* _TASK ITEM_: A picture-free, exact transcript of the entries below is required.

===== DATA FOR PROCESSING =====

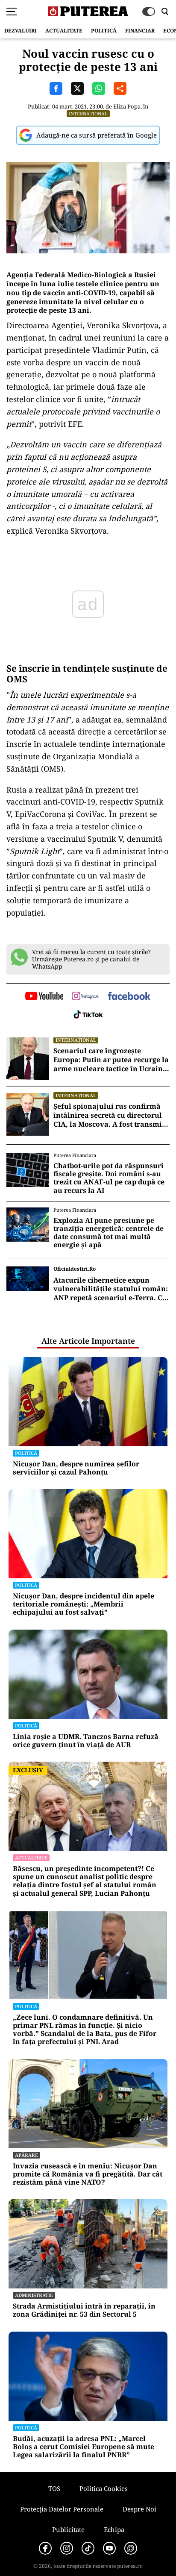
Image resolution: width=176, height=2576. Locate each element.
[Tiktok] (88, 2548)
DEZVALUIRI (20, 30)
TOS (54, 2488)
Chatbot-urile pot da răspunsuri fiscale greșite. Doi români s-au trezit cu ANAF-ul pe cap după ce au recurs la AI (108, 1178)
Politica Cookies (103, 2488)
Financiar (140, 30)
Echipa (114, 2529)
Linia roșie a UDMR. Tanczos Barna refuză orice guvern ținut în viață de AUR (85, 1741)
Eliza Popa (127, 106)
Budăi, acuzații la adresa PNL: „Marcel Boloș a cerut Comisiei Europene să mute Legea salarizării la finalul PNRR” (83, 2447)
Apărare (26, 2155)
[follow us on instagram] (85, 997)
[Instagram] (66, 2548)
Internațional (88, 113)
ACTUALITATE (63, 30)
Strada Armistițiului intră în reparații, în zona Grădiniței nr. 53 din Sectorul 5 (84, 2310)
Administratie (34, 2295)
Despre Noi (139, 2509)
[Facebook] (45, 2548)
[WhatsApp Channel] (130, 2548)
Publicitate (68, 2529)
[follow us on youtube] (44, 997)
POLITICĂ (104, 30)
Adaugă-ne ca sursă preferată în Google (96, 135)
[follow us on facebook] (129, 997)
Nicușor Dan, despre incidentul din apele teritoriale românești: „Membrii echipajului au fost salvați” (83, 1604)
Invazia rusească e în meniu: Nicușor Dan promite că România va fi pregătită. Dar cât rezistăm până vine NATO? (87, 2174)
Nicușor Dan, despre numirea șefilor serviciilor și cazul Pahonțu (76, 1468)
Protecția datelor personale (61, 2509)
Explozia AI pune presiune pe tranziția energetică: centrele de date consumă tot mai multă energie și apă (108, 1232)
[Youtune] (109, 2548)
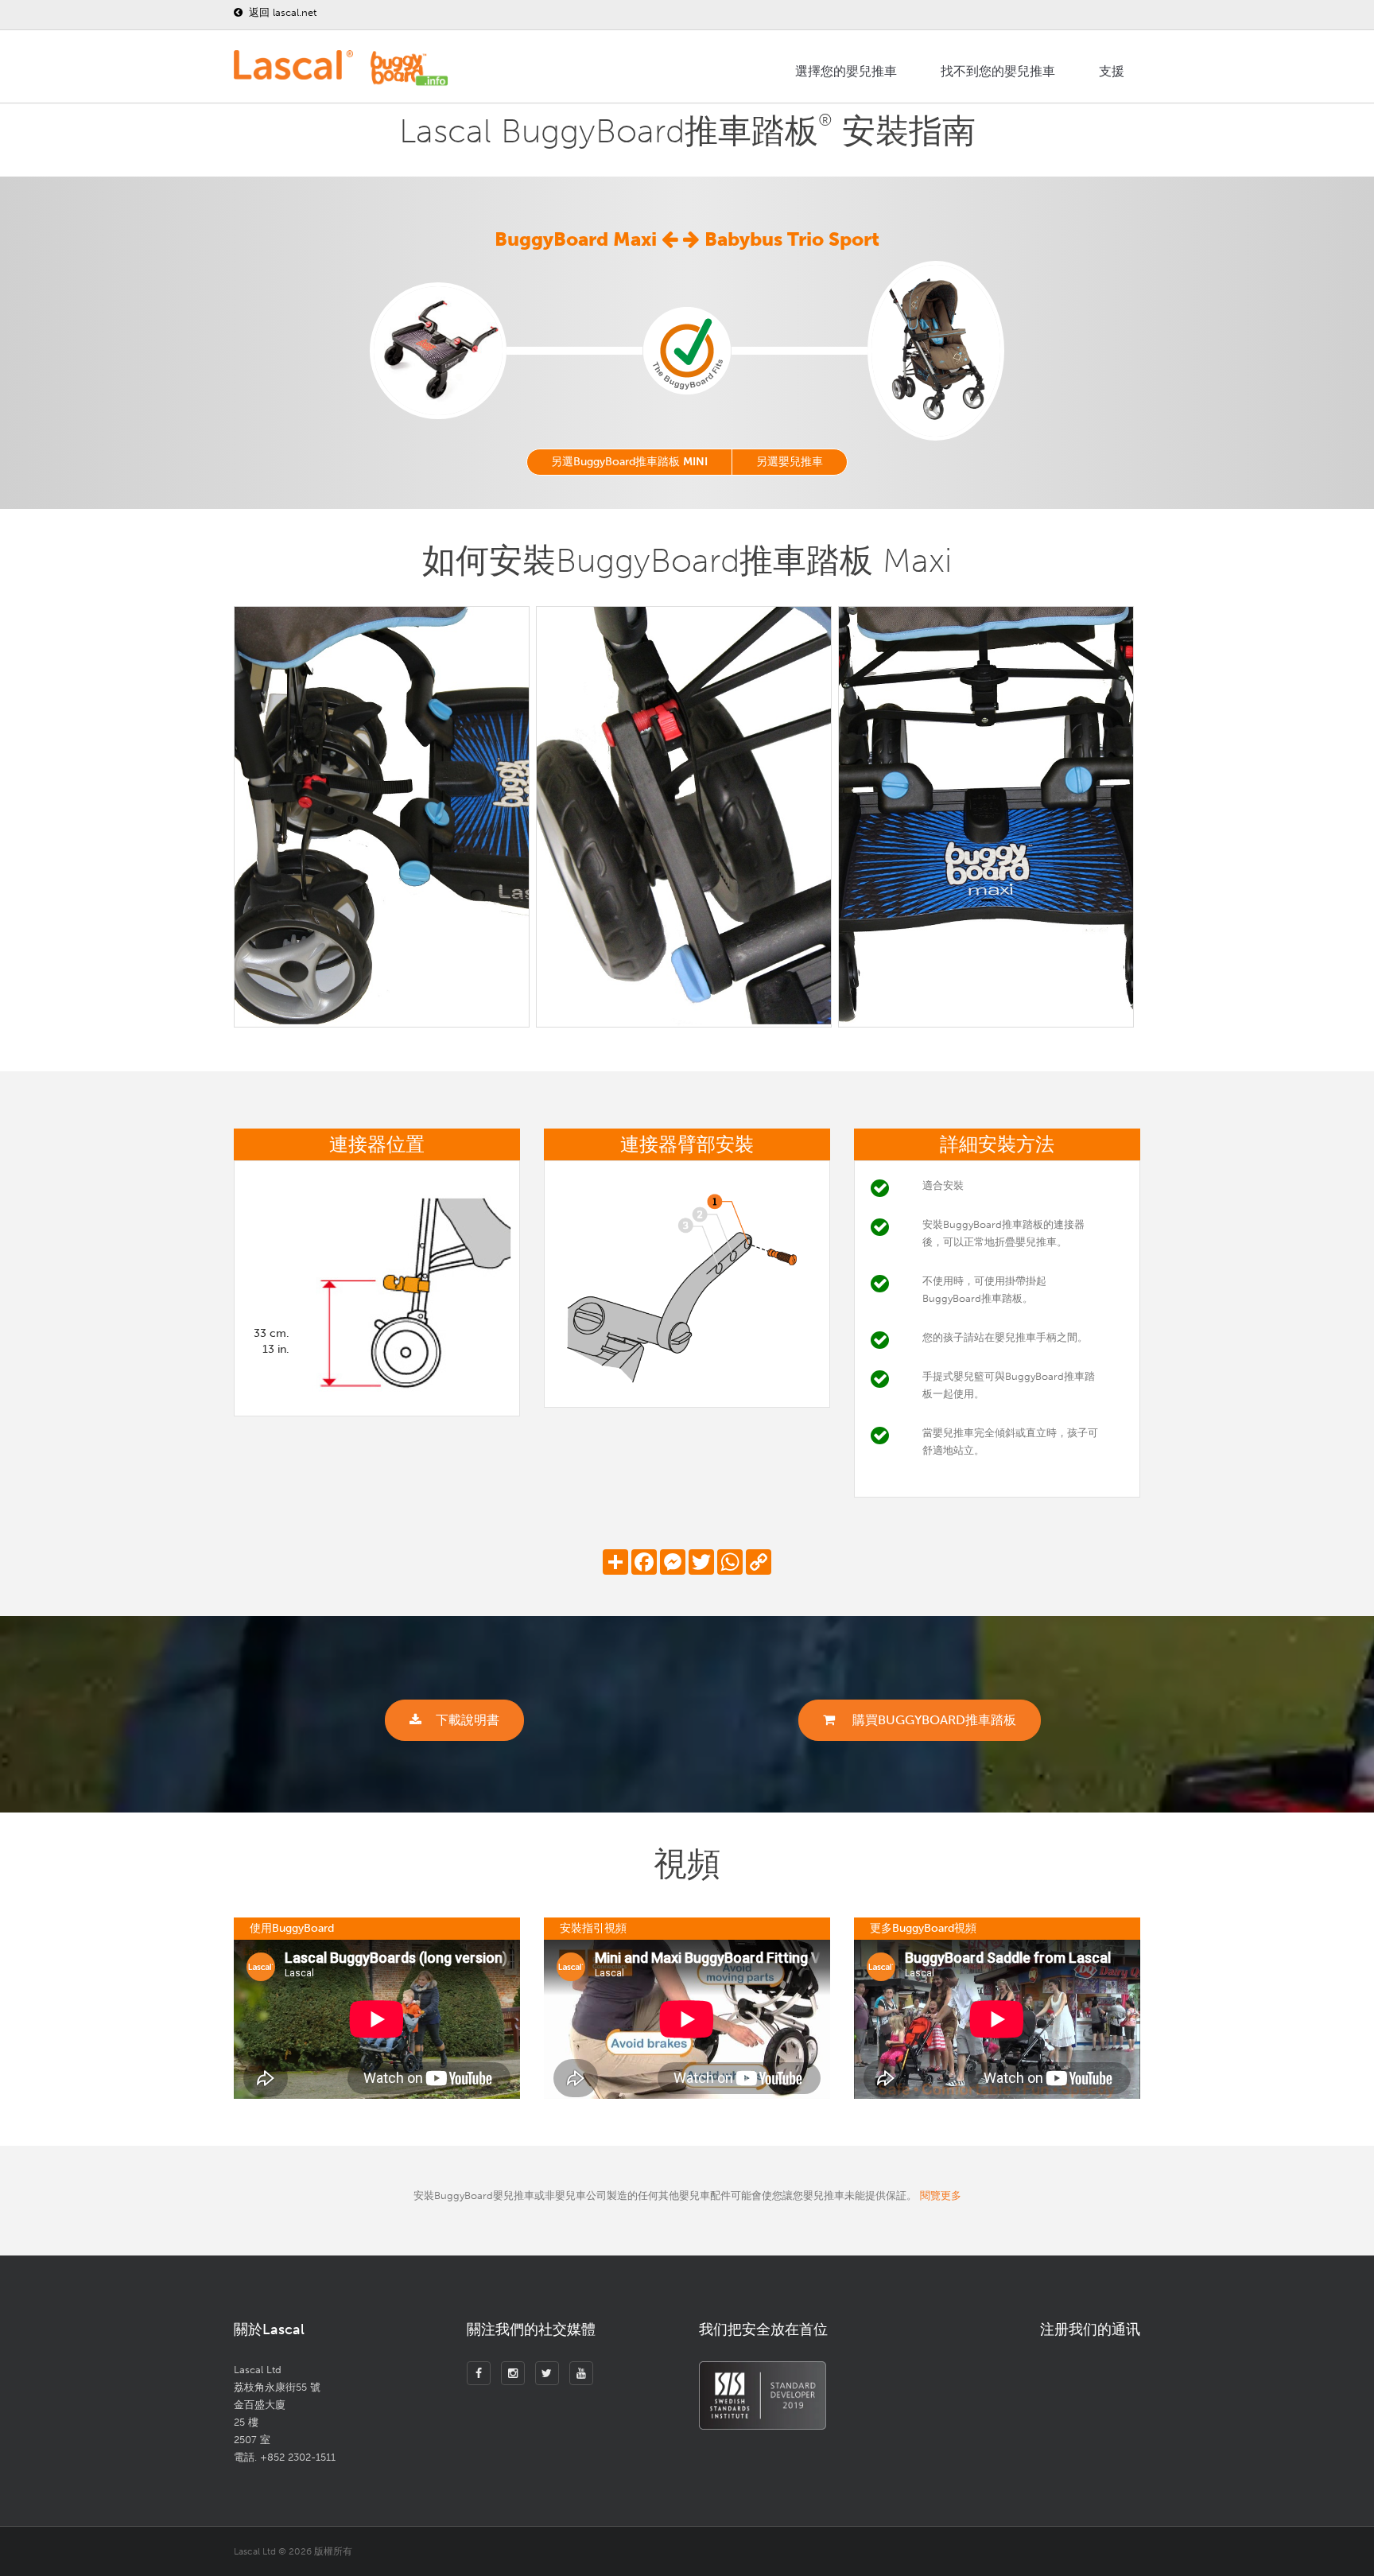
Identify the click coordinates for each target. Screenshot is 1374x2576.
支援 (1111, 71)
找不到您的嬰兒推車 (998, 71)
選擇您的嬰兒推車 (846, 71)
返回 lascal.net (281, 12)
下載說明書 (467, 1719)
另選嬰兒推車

=====

* _RESPONSE_:
Image resolution: width=176, height=2576. Locate each element.
[Tiktok] (88, 2548)
DEZVALUIRI (20, 30)
TOS (54, 2488)
Chatbot-urile pot da răspunsuri fiscale greșite. Doi români s-au trezit cu ANAF-ul pe cap după ce au recurs la AI (108, 1178)
Politica Cookies (103, 2488)
Financiar (140, 30)
Echipa (114, 2529)
Linia roșie a UDMR. Tanczos Barna refuză orice guvern ținut în viață de AUR (85, 1741)
Eliza Popa (127, 106)
Budăi, acuzații la adresa PNL: „Marcel Boloș a cerut Comisiei Europene să mute Legea salarizării la finalul PNRR” (83, 2447)
Apărare (26, 2155)
[follow us on instagram] (85, 997)
[Instagram] (66, 2548)
Internațional (88, 113)
ACTUALITATE (63, 30)
Strada Armistițiului intră în reparații, în zona Grădiniței nr. 53 din Sectorul 5 (84, 2310)
Administratie (34, 2295)
Despre Noi (139, 2509)
[Facebook] (45, 2548)
[WhatsApp Channel] (130, 2548)
Publicitate (68, 2529)
[follow us on youtube] (44, 997)
POLITICĂ (104, 30)
Adaugă-ne ca sursă preferată în Google (96, 135)
[follow us on facebook] (129, 997)
Nicușor Dan, despre incidentul din apele teritoriale românești: „Membrii echipajului au fost salvați” (83, 1604)
Invazia rusească e în meniu: Nicușor Dan promite că România va fi pregătită. Dar cât rezistăm până vine NATO? (87, 2174)
Nicușor Dan, despre numirea șefilor serviciilor și cazul Pahonțu (76, 1468)
Protecția datelor personale (61, 2509)
Explozia AI pune presiune pe tranziția energetică: centrele de date consumă tot mai multă energie și apă (108, 1232)
[Youtune] (109, 2548)
Identify the click coordinates for each target. Screenshot is 1374x2576.
支援 (1111, 71)
找不到您的嬰兒推車 (998, 71)
選擇您的嬰兒推車 (846, 71)
返回 lascal.net (281, 12)
下載說明書 (467, 1719)
另選嬰兒推車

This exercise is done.